I certainly do not want to imply that the old games are very good simply because they come from older times. They need to be replaced. Blind Man’s Bluff or such things are the right thing. Or, A-Tisket, A-Tasket. In other words, games that do not require a lot of effort, but that are amusing. When the children are resting, they should first have something good to eat. I would also have them stretch, or perhaps sing. After they have played for a while, they could sing, have something to drink, and end the break.

A teacher asks about marching and singing.

Dr. Steiner: These military or war-like games can be done in a healthy way if they are done artistically. What was done where I grew up was pure nonsense. Someone composed some sentences, and then two from the group of children shouted out one sentence. The others standing further away could no longer understand what was said. We need to drop things like that. On the other hand, if we connect something genuinely rhythmic with walking as a group or with marching, that is quite proper. When art plays a part, you can allow people to do something as a group, allow them to think together, or something of that sort. It is important that there is no fooling around. Playing Cowboys and Indians and so forth is healthy if it is done with spirit.
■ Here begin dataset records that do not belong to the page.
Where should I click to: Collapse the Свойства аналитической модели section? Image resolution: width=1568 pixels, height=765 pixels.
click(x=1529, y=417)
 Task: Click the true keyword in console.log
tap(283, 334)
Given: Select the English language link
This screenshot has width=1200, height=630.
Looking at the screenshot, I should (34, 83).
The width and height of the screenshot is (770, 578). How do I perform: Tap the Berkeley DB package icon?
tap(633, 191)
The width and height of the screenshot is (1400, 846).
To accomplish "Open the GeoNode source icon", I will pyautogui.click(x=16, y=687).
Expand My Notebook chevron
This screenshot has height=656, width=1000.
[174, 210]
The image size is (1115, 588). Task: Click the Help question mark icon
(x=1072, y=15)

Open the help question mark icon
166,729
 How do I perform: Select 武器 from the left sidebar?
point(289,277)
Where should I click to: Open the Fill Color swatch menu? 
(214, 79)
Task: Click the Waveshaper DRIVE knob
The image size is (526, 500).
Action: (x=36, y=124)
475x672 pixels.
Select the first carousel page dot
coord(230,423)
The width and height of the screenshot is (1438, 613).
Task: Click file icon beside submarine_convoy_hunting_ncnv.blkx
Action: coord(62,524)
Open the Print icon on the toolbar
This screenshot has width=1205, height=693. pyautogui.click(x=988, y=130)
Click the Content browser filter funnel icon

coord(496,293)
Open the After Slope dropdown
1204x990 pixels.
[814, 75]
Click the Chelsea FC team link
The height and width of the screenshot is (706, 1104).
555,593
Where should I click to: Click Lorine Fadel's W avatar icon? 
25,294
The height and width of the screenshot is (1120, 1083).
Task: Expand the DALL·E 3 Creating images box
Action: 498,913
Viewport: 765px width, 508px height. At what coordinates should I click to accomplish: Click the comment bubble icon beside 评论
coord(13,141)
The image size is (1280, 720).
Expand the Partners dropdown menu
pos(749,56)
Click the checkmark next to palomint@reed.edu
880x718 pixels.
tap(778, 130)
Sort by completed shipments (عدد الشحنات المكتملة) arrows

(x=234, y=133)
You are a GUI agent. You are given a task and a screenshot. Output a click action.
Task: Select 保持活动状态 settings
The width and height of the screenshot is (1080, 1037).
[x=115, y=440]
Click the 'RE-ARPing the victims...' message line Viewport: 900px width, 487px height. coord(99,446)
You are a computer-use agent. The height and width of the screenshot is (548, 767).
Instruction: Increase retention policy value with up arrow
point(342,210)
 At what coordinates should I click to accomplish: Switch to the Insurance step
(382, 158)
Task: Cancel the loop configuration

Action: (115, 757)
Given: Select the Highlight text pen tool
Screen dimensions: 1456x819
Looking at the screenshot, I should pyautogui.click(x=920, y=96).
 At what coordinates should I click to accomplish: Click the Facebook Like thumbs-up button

We can differentiate among all those things, between play at the right time and sport. Healthy play occupies you with something you enjoy because of the movement in healthy thinking and feeling. Sports are so bad because you simply move without any thinking, and thus become lazy in your thinking. People want to do things so they do not have to be mobile in their thought and feeling. It would be good if we could remove from our bodies those things that exist in the English-speaking world due to their belief in sports.

A question is asked about cooking outdoors.

Dr. Steiner: That is good to do since it extends mealtime, that is, it extends the time used for eating. There is nothing better. When you take the children outside, you should extend their mealtime during rest period as far as possible. It is best if you make them as uncomfortable as possible, so that they have to make some effort.

A teacher: Should we have swimming in school?

Dr. Steiner: That would hurt nothing and could be quite good. However, I think that for technical as well as scheduling reasons, it would not be possible. We need to do what is possible under present circumstances.

The gymnastics teacher: Could we arrange to have showers?

Dr. Steiner: That would be good. The only problem then is that when it becomes known that a child is lacking in that area, then people think that the child has to be bathed. If we had showers, we would have to avoid that kind of negative thought, but that is, of course, often difficult to do. If we had a boarding school, we could do all sorts of such valuable things. I have, however, found no way of avoiding such negative thoughts. We should see to it, however, that the children come to school properly dressed and washed. There would be no negative opinions if we required children to come to school clean and well-kept. In such cases, there is sometimes something pathological present. There are people who cannot avoid looking dirty and smelling bad even when they are washed. I would agree to having showers, but we would have to find some way to connect it with a moral perspective.

A teacher: Should I take up Virgil in Latin? Perhaps the Fourth Song of the Aeneid.

Dr. Steiner: That would be very good if you could connect it with other things. Very good indeed.